依存先のTargetをモジュール名から解決する処理にも、同じ食い違いがありました。 修正前のdefiningTargetsByModuleNamebuildGraph.allTargetsから構築されていたため、Coreというモジュール名を置き換え前のCoreへ対応づけていました。 実際のビルド計画では、依存先もCore-dynamicへ置き換えられています。

修正前の診断は、次のように異なる段階のTargetを比較していました。

診断に使う情報 修正前 実際のビルド計画
依存元のTarget 依存関係グラフにはCommonだけが存在する タスクはCommon-dynamicとして実行される
Coreを定義するTarget Core Core-dynamic

依存関係の設定が不足していたわけではありません。 診断が参照する依存関係グラフと、タスクが実行される依存関係グラフが一致していませんでした。

PRでは、GlobalProductPlantargetDependenciesByGuidを追加しました。 新しいtargetDependenciesByGuidは、GlobalProductPlan.allTargetsGlobalProductPlan.resolvedDependencies(of:)から、Dynamic Link用のTargetへ置き換えた後の依存関係を構築します。

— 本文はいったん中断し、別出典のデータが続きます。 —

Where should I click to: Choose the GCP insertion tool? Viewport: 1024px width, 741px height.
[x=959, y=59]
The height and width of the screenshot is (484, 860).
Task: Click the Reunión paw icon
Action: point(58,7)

BuildDescriptionも、TargetBuildGraph.targetDependenciesByGuidではなくGlobalProductPlan.targetDependenciesByGuidを受け取るように変更しました。 definingTargetsByModuleNameGlobalProductPlan.allTargetsから構築するように変更したため、依存元と依存先の両方が置き換え後のTargetで揃います。

回帰テストは、DIAGNOSE_MISSING_TARGET_DEPENDENCIESを有効にした状態で先ほどの依存関係をビルドし、診断が一件も出ないことを確認します。

おわりに

このPRは2026年6月17日にSwift Buildのmainブランチへマージされました。

今回の修正によって、Swift BuildはDynamic Link用のTargetへ置き換えた後の依存関係グラフを使って、ソースコードから検出した依存関係を確認するようになりました。 Package Targetの依存関係を正しく設定しているにもかかわらず、Dynamic Link用のTargetへの置き換えによって警告やエラーが出る誤診断を修正しています。

どのXcodeで修正が利用できるかは、Swift Buildへマージされた時点では確定していません。 修正を取り込んだXcodeがリリースされるまでは、正しい依存関係に対して同じ警告が出る可能性があります。

そもそもダイアモンド問題の解決方法もバグっており、 それを修正したPRもマージされています。

Swift Buildのダイアモンド問題解決を修正するPRがマージされた

このダイアモンド問題解決あたりはかなりバギーであり、 1つ直すと色々な気づきがあっておもろいです。 みなさんもここら辺を治す楽しみを知って欲しいです。